Féminismes ! Maillons forts du changement social

Sommaire du dossier

La loi Maria da Penha : dix ans après

, par AMORA DA SILVA Eleuteria

La loi Maria da Penha (11 340/2006) a été adoptée le 7 août 2016. C’est le principal instrument dont le Brésil dispose pour lutter contre la violence domestique.

Qui est Maria da Penha ?

Maria da Penha, originaire de l’État du Ceará, travaillait dans l’industrie bio-pharmaceutique. Elle était mariée à Marco Antonio Herredia Viveros, professeur universitaire, lorsqu’eut lieu, en 1983, la première tentative d’assassinat à son encontre. Elle reçut, pendant son sommeil, un tir dans le dos, tandis que Viveros fut retrouvé dans la cuisine, hurlant que des voleurs les avaient attaqués. Après cette première tentative, elle devint paraplégique. La seconde tentative d’homicide eut lieu quelques mois plus tard lorsque Viveros poussa Maria da Penha de son fauteuil roulant et tenta de l’électrocuter sous la douche.

Bien que l’investigation ait débuté en juin de cette année-là, la plainte ne sera présentée au parquet qu’en septembre de l’année suivante, et ce n’est que huit ans plus tard que la première condamnation sera prononcée. En 1991, les avocats de Viveros parvinrent à annuler la condamnation. En 1996, Viveros fut jugé coupable et condamné à dix ans de prison, mais il parviendra à faire appel. 

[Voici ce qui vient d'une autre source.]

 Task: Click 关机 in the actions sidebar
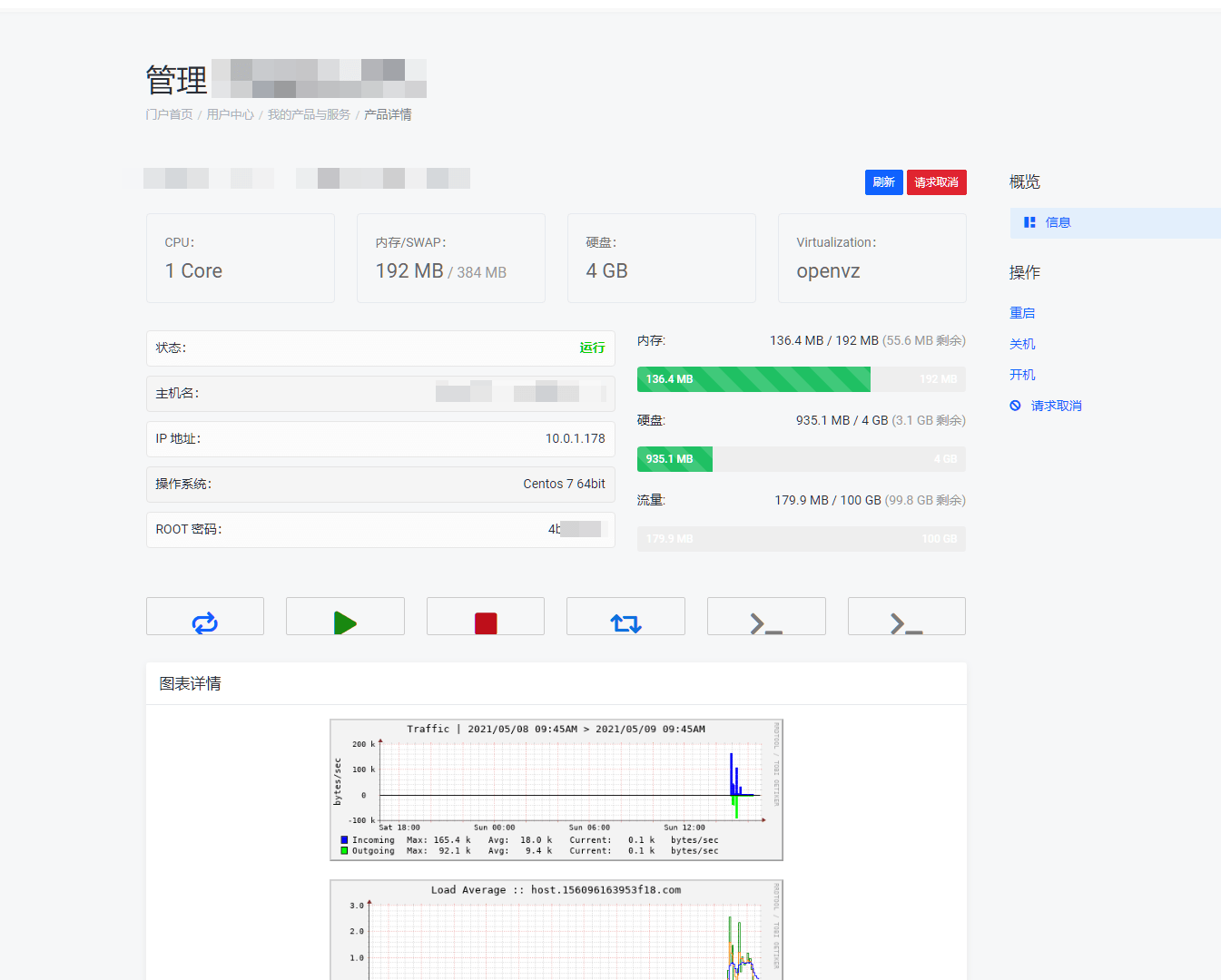pyautogui.click(x=1022, y=344)
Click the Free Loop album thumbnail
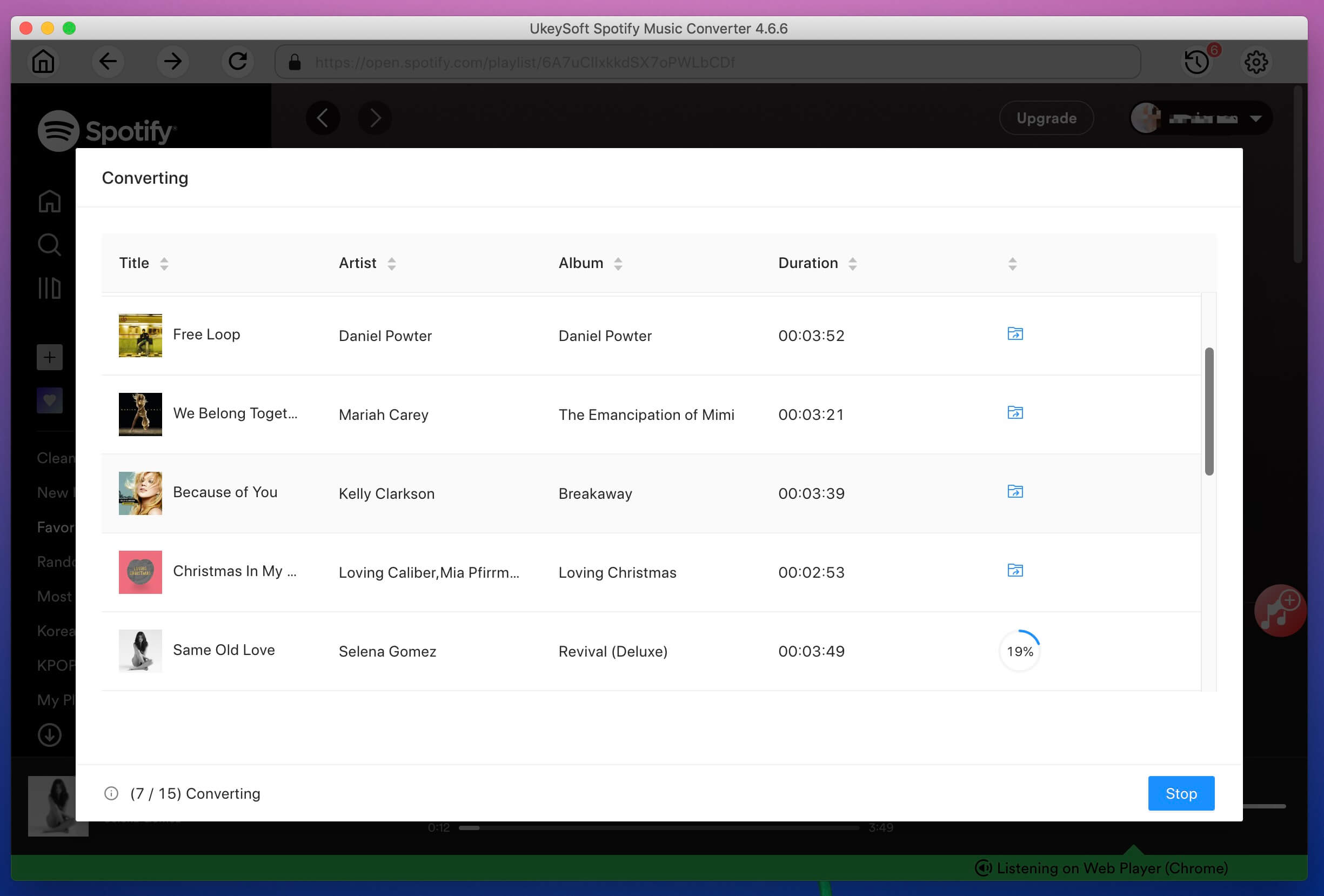Image resolution: width=1324 pixels, height=896 pixels. pyautogui.click(x=140, y=335)
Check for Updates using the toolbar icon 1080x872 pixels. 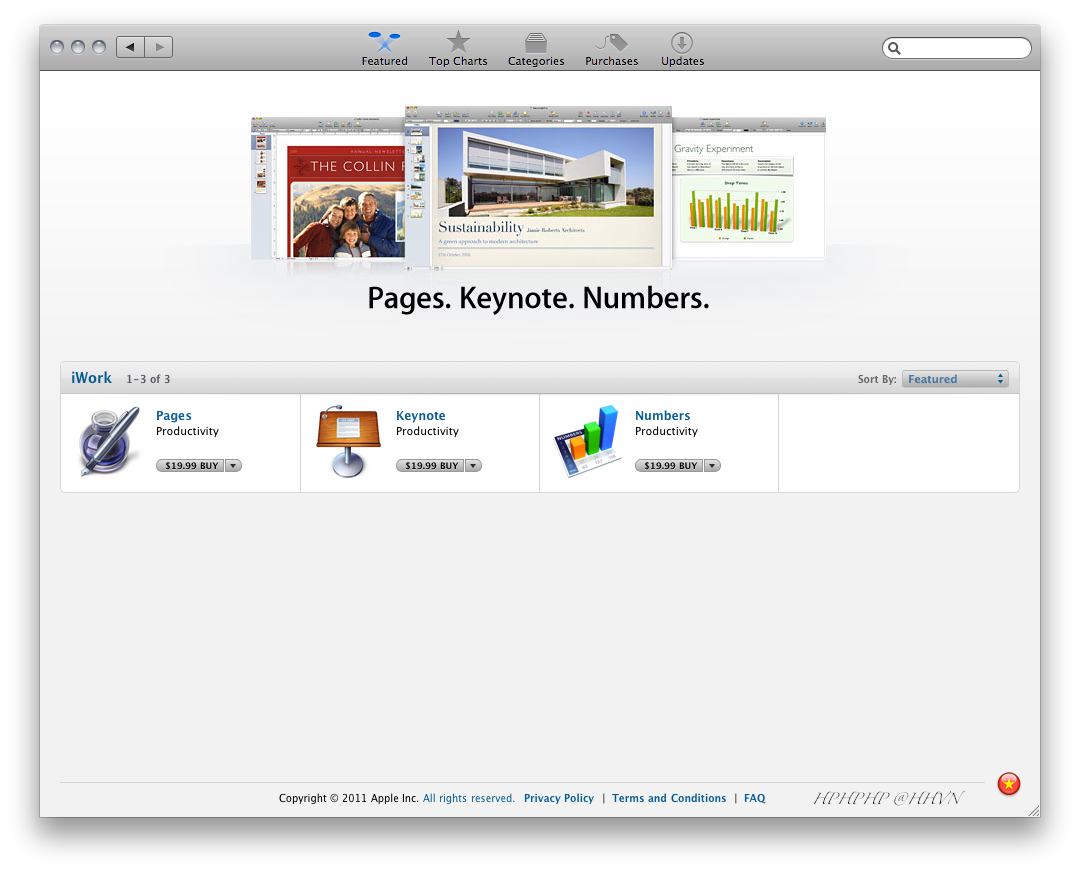pos(681,45)
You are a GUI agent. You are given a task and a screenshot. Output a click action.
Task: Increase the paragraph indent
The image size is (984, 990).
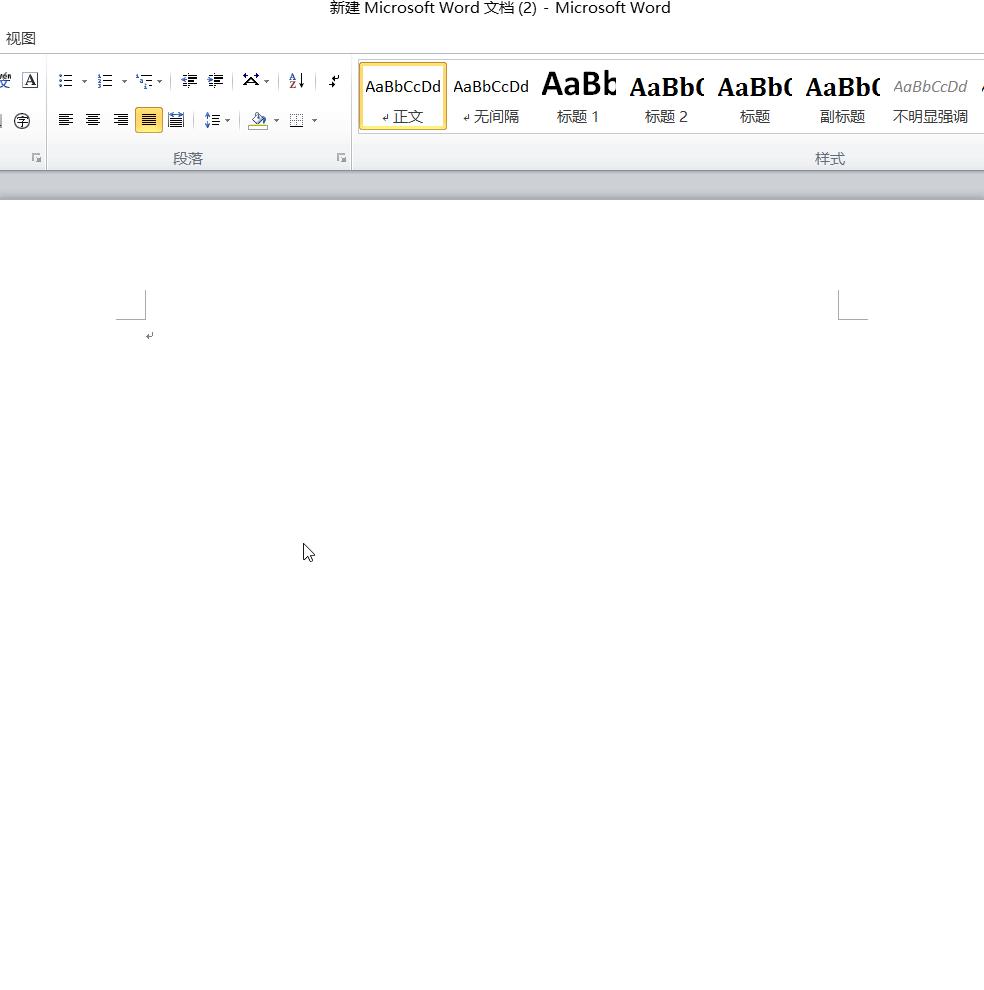pos(215,81)
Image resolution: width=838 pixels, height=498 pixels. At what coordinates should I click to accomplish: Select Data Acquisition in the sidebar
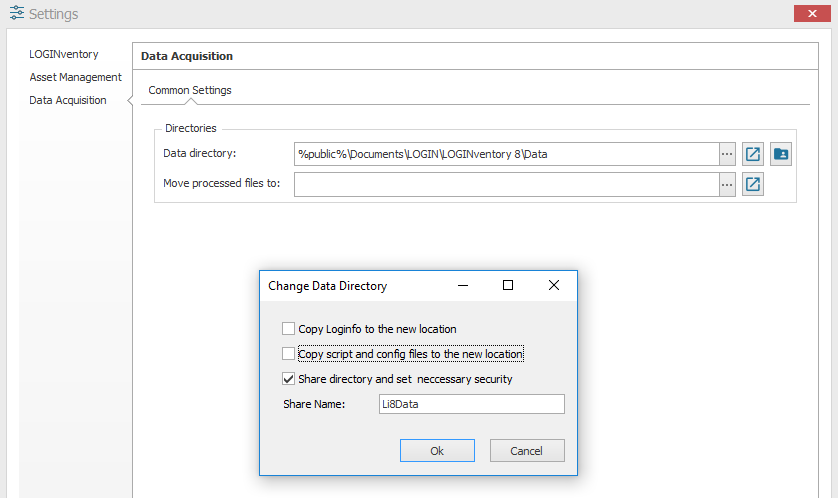pos(68,100)
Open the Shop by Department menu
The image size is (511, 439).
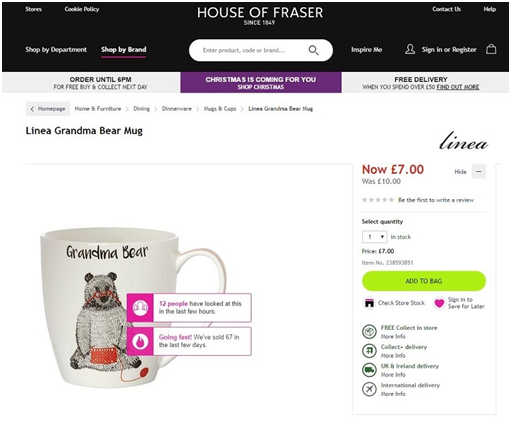click(56, 50)
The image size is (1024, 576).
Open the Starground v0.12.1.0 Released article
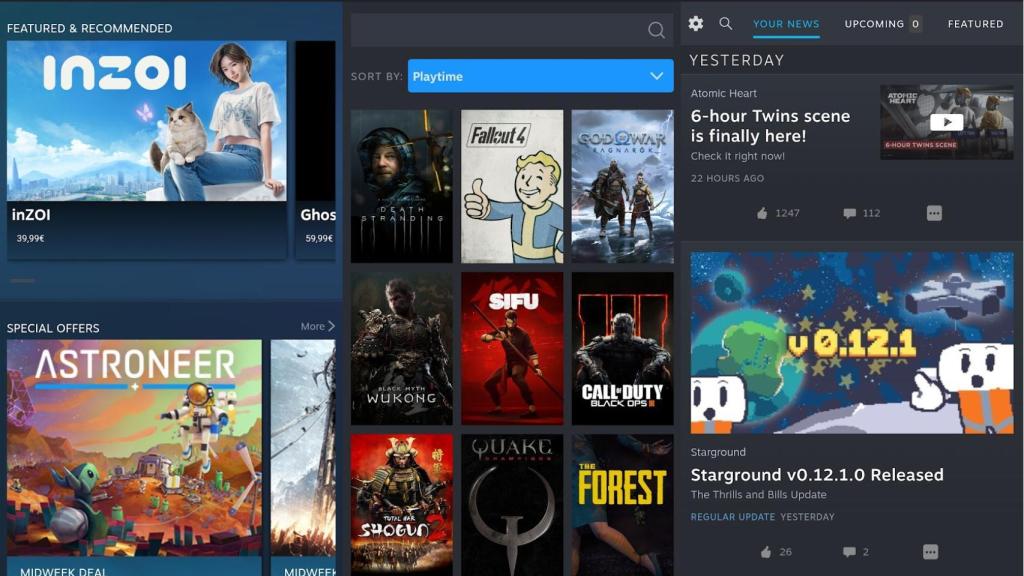(817, 475)
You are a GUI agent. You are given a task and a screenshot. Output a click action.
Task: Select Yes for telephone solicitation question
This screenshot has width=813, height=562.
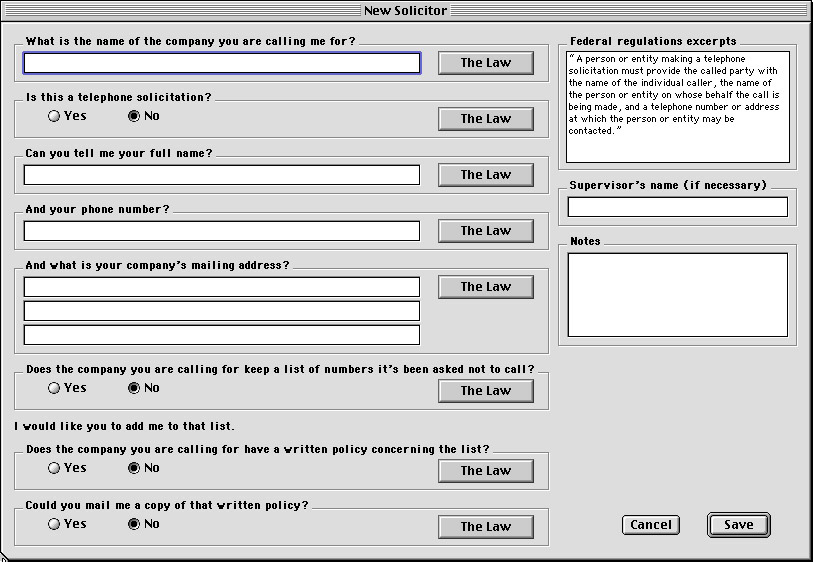coord(54,116)
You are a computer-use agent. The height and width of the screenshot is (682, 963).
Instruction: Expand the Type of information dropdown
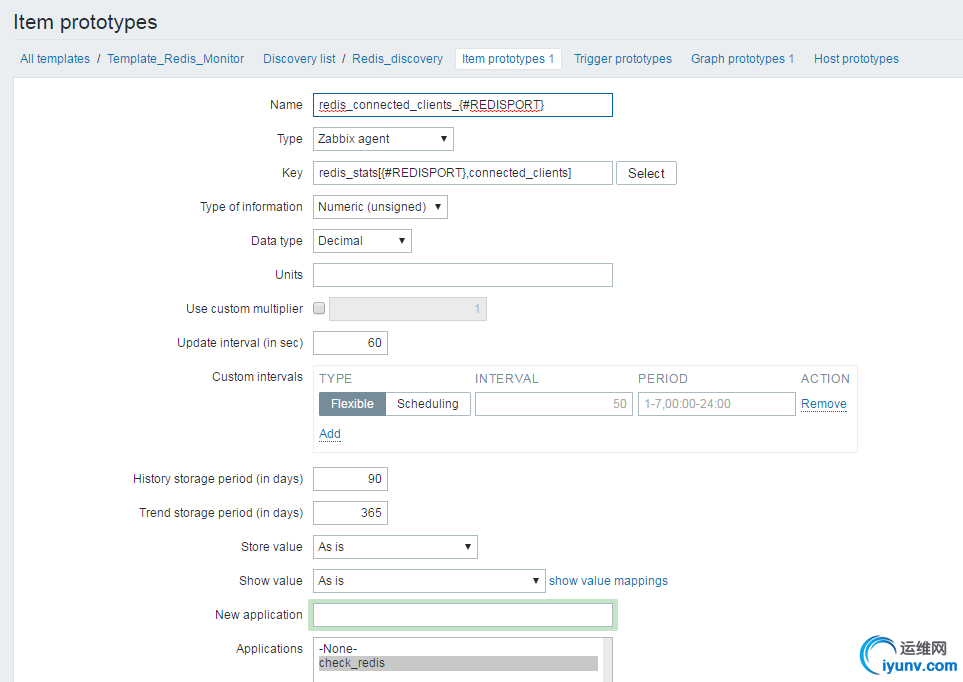pos(380,207)
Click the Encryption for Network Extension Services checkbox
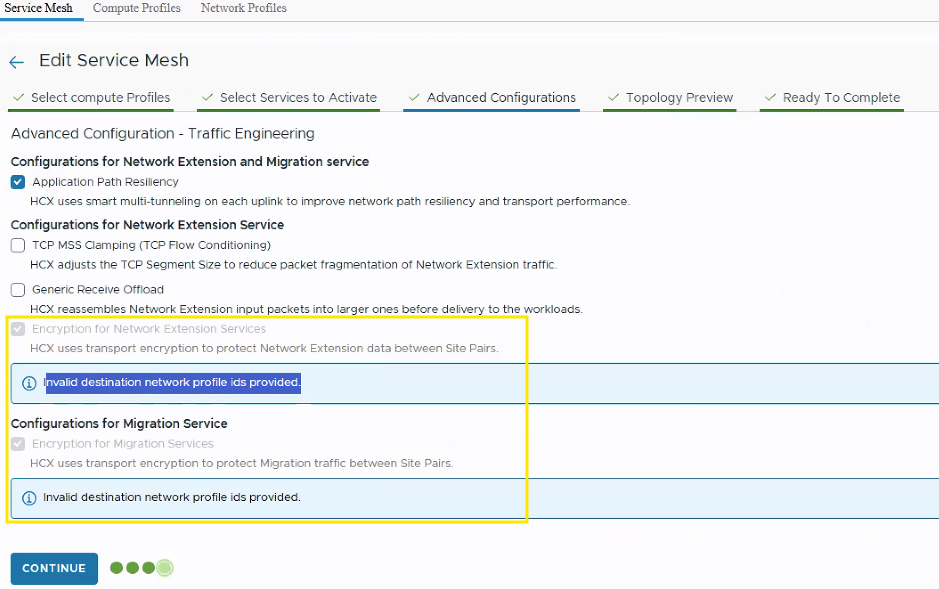939x589 pixels. [x=18, y=329]
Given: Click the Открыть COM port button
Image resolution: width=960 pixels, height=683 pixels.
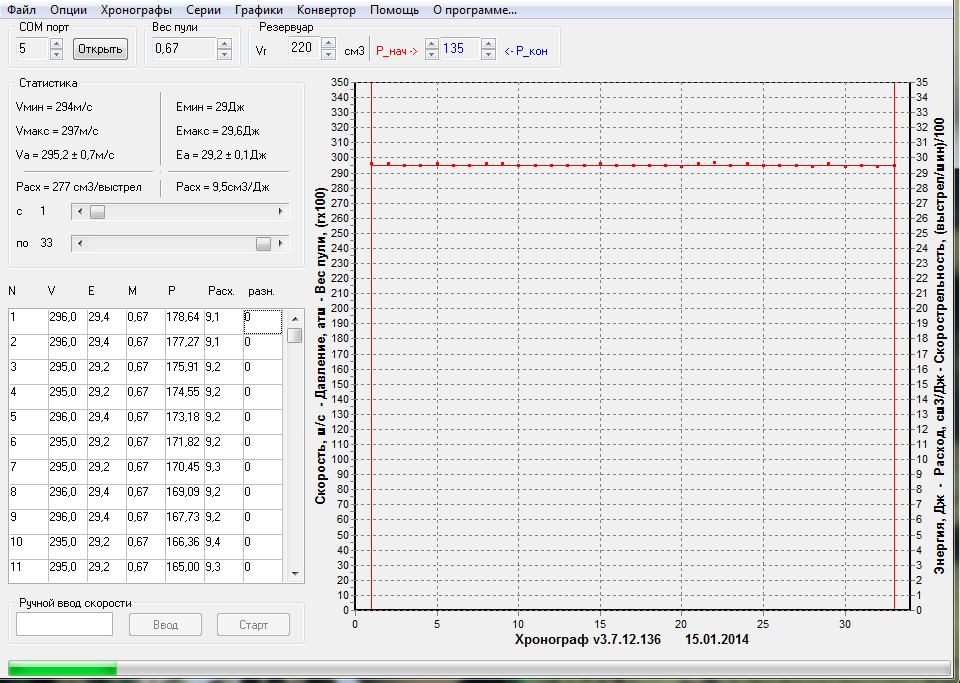Looking at the screenshot, I should pos(100,49).
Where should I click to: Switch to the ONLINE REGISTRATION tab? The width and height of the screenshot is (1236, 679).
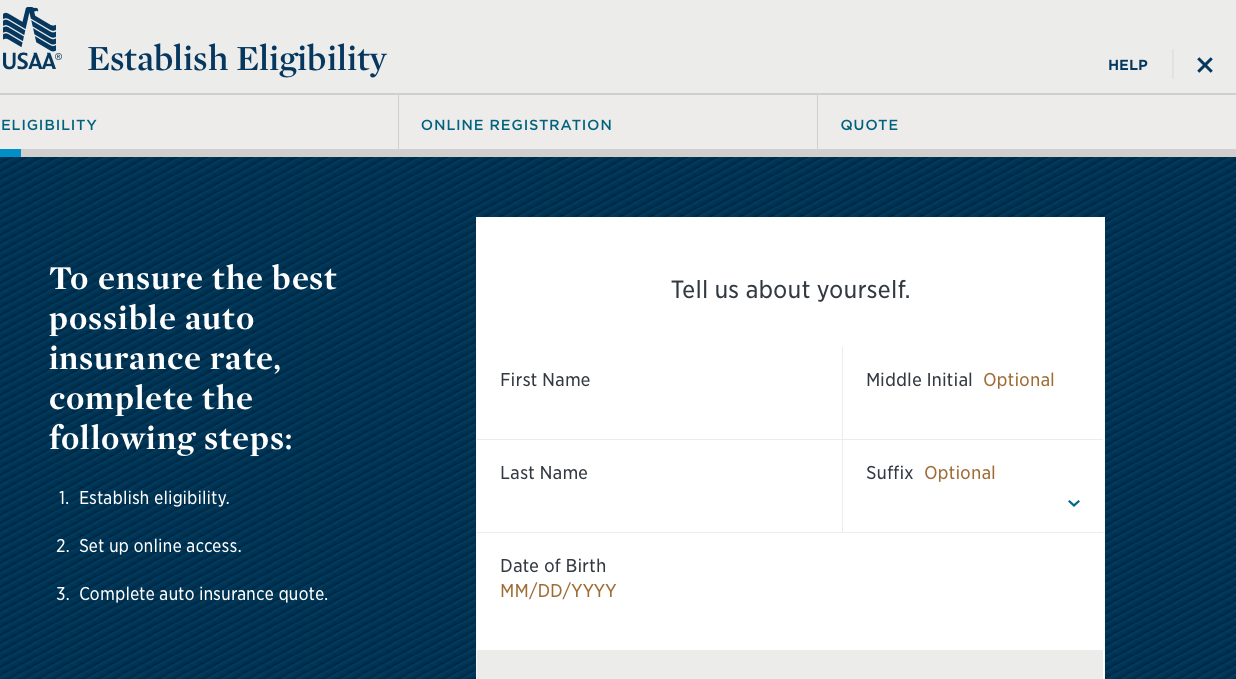(516, 124)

Malgré 15 ans de luttes et de pressions internationales, la justice brésilienne ne s’était toujours pas prononcée sur ce cas et n’avait pas non plus offert de justification pour ce délai. Grâce au soutien d’ONGs, Maria da Penha parvint à porter l’affaire auprès de la Commission interaméricaine des droits de l’homme (OEA), qui donna suite, pour la première fois, à une plainte pour violence domestique. Finalement, en 2002, Viveros s’est retrouvé derrière les barreaux. Il n’y restera que deux ans. La procédure de l’OEA condamna également le Brésil pour négligence et omission en matière de violence domestique. L’une des sanctions fut l’obligation de créer une législation adaptée à ce genre de violence, et c’est de ce cas qu’est née la loi Maria da Penha [1].

L’héritage de cette loi

La loi Maria da Penha constitue un véritable legs pour le féminisme au Brésil, pays qui a connu des transformations politiques profondes et qui a mis le droit des femmes de vivre sans violence au cœur de son ordre juridique national. Le Secrétariat de politique pour les femmes (SPM) du gouvernement fédéral a joué un rôle majeur pour l’approbation de la loi et pour sa coordination au niveau de l’ État fédéral, par l’articulation des politiques entre les États provinciaux et les municipalités, le pouvoir législatif, le système judiciaire, les entreprises et les autres secteurs de la société.
Dans le cadre du débat et de la mise en œuvre de cette loi, menés par le collectif des organisations de femmes et féministes, le gouvernement fédéral a institué une politique nationale de lutte contre la violence à l’égard des femmes (2005) et a créé le service d’assistance téléphonique Ligue 180 (« Appelez le 180 ») la même année. Le Secrétariat a également institué d’autres outils fondamentaux tels que : le Pacte national pour la lutte contre la violence à l’égard des femmes (2007), dans le cadre de la 2ème Conférence nationale des politiques pour les femmes, la campagne « Engagement et attitude » (2012) qui s’adresse aux intervenants de la justice, le programme « Femme, vivre sans violence » (2013) qui vise à intégrer les services spécialisés, à humaniser et à accélérer l’attention aux victimes, ainsi que la pénalisation du féminicide, au travers de la loi n. 13 104/2015, qui le définit comme le meurtre d’une femme, en raison de son sexe, et ce avec cruauté.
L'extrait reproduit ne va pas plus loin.